The Harsh Truth About 80/20 Learning Copywriting
Let’s rant a little, and tie it into learning copywriting.
A couple of times, I’ve had people come to me with this sort of question. The other day, somebody sent me a message on a forum I visit. Their question was about copywriting.
“How do you hack copywriting?”
And like the other time I got this question, I responded with the stuff I talk about on the blog:
- Hand copy ads
- Make a swipe file
- Read the great books on copywriting
- Start projects where you’ll practice
- Trial by fire: Work in the environment
- Prove everything you can do scientifically
And yet the answer wasn’t enough for either of the guys I told that to.
“But I don’t have the time to hand write ads and there’s got to be a better way.”
Fair enough… so I break down the exact process I talk about in the Best Copywriting Exercise article.
And “That’s still too much work… what would you say are the best things you can do to learn in thirty minutes a day and get professional in a month?”
Or something similar.
This all comes from the same place that all that Tim Ferriss stuff does.
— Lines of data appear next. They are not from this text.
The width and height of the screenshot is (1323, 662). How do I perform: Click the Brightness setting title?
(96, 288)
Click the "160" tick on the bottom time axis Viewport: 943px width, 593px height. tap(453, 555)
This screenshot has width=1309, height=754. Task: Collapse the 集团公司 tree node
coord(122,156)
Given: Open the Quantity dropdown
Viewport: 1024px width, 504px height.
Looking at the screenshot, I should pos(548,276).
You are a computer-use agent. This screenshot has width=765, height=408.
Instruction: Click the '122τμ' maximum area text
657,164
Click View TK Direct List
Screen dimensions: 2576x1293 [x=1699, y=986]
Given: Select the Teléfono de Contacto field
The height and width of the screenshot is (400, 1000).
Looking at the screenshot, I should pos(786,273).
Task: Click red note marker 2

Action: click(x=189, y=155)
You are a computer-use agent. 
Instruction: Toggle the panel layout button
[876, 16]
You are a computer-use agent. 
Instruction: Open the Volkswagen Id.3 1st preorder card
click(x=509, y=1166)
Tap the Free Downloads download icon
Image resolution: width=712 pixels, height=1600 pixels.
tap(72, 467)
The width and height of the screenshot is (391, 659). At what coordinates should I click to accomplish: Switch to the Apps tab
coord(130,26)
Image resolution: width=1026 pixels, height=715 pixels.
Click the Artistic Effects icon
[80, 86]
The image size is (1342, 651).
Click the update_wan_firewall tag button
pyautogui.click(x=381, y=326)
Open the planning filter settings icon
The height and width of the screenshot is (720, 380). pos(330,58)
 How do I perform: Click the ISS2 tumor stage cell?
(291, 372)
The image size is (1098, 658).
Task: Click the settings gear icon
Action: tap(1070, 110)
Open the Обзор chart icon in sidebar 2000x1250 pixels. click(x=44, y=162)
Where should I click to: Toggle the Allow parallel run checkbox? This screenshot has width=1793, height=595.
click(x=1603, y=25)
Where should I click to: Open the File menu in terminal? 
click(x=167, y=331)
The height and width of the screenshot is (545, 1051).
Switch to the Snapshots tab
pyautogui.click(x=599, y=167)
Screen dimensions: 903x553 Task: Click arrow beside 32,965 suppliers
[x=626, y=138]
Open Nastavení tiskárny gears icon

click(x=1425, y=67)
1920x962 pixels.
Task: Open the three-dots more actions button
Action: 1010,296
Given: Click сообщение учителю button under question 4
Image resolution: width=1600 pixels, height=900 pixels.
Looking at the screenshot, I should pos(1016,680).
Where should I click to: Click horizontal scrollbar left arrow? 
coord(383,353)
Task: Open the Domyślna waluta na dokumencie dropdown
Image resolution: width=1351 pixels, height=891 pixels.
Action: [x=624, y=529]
Get the four hour work week, get someone to do the work for you and make out like a bandit.
OK.
Copywriting Is Already A Hacked Process
Here’s the thing with copywriting. It’s a hacked process already. Direct marketing in general is a hacked process, because results are what matters and people throw millions into testing and so you get to conclusions quickly.
And that’s what all the best copywriting learning methods are about. You do a ton of work, learn quickly, test quickly and upgrade your skills quickly.
That’s how I learned, it’s how the people I learned from learned… and at this point, it’s how the people who’ve succeeded from what I’ve said have learned.
Take Nate Schmidt, for instance. He does dropshipping and before that he did email marketing and before that … he learned the basics of copywriting.
Now, if you were to look at his successes, you’d think he’d “hacked” the system. And in a way, he did, because he did what I just said.
Nate emailed a ton of guys about copywriting when he started. He tested stuff out and kept going. Then he learned more and applied more. Then he asked around about dropshipping and tested everything and then became successful with that.
And that’s the whole point with copying out ads, rewriting ads and testing stuff… that is hacking the process.
But some people want to not do that: they just want to skip to the bit where they’re an expert.
Here’s the harsh truth.
At Some Point, You Have To Do Some Work
The dream salesmen (like Tim Ferriss) give you is that you won’t have to do any work.
It’s the “six minute abs and eat whatever you want!” thing.
And it’s a sales message.
Sure, you can optimise.
Sure you can find shortcuts and tricks, hacks and tips.
But at some point, you’re going to have to sit down and do the work.
And the crazy thing is that copywriting doesn’t take a million years or a million dollars to learn. You don’t have to worry about whether what you’re doing is the correct path, because every copywriter that has gone before you has done the same thing with success.
So go read some books, write some sales letters, keep testing stuff out and you will get better.
If you don’t then you won’t. Simple as that.